- [Document]
* BEGIN *

The other day I was part of a discussion online regarding the further marginalization of Halloween. The tone of the discussion was one of sadness that we are losing ground on preserving the one mainstream holiday that seems most in keeping with Pagan traditions. We have fought so hard to shed light on the true origins of Halloween and still we are faced with those who would whitewash it even further, stripping it of any meaning and making it no more that another excuse for mindless recreation.

It was this article that initiated the discussion, in the Rockford Spirituality section of the Examiner. (East Coast based).

The article cites examples such as Life Church in Roscoe, IL, which holds an annual Harvest Festival on Halloween Night, complete with Christian music, carnival rides, games, free candy, and guest lecturers inviting you to begin your spiritual journey with the church.

Other examples are date changes for Halloween, both proposed and already in effect, and trick or treating during daylight hours. The writer of the article fears this “blatantly demeans the already unstable recognition that the growing neopagan population struggles for.”

Do I share in the sadness expressed by my Pagan kin over this?

The short answer is no. While I can understand the sentiment that changing the dates of Halloween is demeaning to the recognition of Halloween as a sacred tradition, Halloween and Samhain have never really felt like the same thing to me. Admittedly, I have found it heartening that any remnants at all of a pagan custom have survived in the mainstream culture, but ultimately candy and costumes without any of the accompanying lore misses the mark.

For those seeking mindless entertainment, Halloween as celebrated by the masses will always be there for them, and it doesn’t really matter what day it’s on or what groups are trying to diminish its meaning further. Let them have the candy, crass commercialism, and general spectacle. These were never the folks that Samhain was meant for anyway.

* END *

Rows from a dataset
* BEGIN *

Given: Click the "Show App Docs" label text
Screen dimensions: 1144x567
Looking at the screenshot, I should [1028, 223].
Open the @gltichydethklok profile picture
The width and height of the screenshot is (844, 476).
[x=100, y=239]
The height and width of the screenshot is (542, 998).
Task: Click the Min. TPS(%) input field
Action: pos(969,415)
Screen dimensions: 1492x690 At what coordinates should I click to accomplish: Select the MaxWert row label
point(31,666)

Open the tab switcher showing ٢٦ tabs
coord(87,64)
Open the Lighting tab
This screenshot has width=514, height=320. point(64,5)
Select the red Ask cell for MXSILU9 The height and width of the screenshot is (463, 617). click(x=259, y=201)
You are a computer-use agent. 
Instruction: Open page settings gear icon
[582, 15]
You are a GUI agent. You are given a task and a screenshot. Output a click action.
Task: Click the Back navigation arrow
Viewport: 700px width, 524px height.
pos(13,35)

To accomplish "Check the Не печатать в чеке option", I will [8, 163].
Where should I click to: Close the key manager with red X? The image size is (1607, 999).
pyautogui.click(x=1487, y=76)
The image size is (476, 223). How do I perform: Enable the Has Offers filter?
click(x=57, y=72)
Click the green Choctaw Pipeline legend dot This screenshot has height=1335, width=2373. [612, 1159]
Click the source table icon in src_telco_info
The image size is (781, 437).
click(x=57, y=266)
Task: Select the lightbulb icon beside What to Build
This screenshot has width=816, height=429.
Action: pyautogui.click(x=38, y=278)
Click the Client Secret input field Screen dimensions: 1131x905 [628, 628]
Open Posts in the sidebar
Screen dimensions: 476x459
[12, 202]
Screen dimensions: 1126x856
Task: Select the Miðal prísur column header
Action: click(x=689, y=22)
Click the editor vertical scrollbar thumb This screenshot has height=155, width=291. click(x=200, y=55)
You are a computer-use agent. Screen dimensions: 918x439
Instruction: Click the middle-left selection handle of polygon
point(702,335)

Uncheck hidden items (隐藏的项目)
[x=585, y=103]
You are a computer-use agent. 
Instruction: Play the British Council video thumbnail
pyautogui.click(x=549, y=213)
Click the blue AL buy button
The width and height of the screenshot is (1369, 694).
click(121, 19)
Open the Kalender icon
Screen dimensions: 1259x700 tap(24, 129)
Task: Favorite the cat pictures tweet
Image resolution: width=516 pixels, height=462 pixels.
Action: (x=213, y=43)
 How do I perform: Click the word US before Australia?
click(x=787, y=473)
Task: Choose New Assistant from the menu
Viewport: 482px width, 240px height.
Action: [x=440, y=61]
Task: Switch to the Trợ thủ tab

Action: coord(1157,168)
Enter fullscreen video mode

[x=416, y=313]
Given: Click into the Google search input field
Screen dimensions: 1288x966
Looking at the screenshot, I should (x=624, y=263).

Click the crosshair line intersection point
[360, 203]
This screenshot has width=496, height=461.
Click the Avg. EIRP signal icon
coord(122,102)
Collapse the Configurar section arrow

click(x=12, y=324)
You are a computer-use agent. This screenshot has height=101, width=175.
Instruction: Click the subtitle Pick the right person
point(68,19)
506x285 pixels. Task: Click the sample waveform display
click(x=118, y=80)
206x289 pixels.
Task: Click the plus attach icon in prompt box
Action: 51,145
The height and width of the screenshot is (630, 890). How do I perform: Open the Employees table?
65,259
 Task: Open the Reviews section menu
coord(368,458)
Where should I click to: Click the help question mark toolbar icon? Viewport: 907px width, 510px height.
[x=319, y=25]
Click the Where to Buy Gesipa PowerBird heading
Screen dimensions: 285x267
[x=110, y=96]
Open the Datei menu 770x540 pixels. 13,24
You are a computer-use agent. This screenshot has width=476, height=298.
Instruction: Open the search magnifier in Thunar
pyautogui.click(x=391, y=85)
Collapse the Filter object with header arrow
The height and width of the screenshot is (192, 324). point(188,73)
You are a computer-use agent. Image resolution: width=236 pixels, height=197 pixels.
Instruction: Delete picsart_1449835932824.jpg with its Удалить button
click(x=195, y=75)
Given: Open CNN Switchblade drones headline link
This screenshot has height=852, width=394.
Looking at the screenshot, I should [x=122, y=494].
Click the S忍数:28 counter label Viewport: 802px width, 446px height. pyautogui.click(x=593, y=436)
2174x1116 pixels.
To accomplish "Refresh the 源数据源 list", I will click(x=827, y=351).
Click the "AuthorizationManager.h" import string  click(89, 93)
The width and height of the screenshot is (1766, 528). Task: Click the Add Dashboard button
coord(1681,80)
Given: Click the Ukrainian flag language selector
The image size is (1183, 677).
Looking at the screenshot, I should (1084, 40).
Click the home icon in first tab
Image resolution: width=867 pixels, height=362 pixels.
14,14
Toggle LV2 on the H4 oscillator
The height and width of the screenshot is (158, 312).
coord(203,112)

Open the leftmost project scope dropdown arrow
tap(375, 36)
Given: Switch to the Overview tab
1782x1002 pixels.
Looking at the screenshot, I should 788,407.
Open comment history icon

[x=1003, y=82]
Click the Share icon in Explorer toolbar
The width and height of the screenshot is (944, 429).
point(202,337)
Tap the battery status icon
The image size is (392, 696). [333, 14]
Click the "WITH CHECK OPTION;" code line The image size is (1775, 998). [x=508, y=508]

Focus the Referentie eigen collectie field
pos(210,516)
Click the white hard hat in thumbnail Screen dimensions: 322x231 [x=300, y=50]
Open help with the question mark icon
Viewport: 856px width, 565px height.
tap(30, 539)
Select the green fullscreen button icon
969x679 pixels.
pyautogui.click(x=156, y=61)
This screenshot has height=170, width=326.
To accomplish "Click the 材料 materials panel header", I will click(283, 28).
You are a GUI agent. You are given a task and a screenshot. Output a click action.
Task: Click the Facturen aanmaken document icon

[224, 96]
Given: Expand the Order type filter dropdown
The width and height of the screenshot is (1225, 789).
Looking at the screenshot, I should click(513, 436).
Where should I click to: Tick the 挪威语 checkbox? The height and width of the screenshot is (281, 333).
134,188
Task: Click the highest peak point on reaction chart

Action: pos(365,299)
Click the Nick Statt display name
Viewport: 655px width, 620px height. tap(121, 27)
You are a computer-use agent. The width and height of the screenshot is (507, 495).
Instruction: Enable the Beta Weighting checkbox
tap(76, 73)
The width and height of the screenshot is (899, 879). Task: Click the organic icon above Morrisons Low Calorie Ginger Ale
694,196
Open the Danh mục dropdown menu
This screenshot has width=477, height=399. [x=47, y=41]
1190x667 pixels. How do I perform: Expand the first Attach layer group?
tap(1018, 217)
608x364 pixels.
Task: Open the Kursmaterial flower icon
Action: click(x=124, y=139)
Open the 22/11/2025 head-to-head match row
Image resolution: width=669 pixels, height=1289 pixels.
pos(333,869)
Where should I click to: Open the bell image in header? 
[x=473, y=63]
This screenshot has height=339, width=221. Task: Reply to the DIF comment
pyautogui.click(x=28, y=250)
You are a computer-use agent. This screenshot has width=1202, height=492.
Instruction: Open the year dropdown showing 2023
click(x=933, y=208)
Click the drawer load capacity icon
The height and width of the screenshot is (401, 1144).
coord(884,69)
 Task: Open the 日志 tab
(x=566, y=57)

* END *

- [Problems to solve]
#1 According to the Halloween piece, why doesn't the writer share the sadness over changes to Halloween? Answer in one to three sentences.
#2 Return the part of the listing that runs from its start through the line containing "click(x=57, y=72)", with both ends included.

- [Answers in order]
#1 Halloween and Samhain have never really felt like the same thing to the writer. Candy and costumes without any of the accompanying lore miss the mark, and the people seeking mindless entertainment were never the folks Samhain was meant for.

#2
Given: Click the "Show App Docs" label text
Screen dimensions: 1144x567
Looking at the screenshot, I should [1028, 223].
Open the @gltichydethklok profile picture
The width and height of the screenshot is (844, 476).
[x=100, y=239]
The height and width of the screenshot is (542, 998).
Task: Click the Min. TPS(%) input field
Action: pos(969,415)
Screen dimensions: 1492x690 At what coordinates should I click to accomplish: Select the MaxWert row label
point(31,666)

Open the tab switcher showing ٢٦ tabs
coord(87,64)
Open the Lighting tab
This screenshot has width=514, height=320. point(64,5)
Select the red Ask cell for MXSILU9 The height and width of the screenshot is (463, 617). click(x=259, y=201)
You are a computer-use agent. 
Instruction: Open page settings gear icon
[582, 15]
You are a GUI agent. You are given a task and a screenshot. Output a click action.
Task: Click the Back navigation arrow
Viewport: 700px width, 524px height.
pos(13,35)

To accomplish "Check the Не печатать в чеке option", I will [8, 163].
Where should I click to: Close the key manager with red X? The image size is (1607, 999).
pyautogui.click(x=1487, y=76)
The image size is (476, 223). How do I perform: Enable the Has Offers filter?
click(x=57, y=72)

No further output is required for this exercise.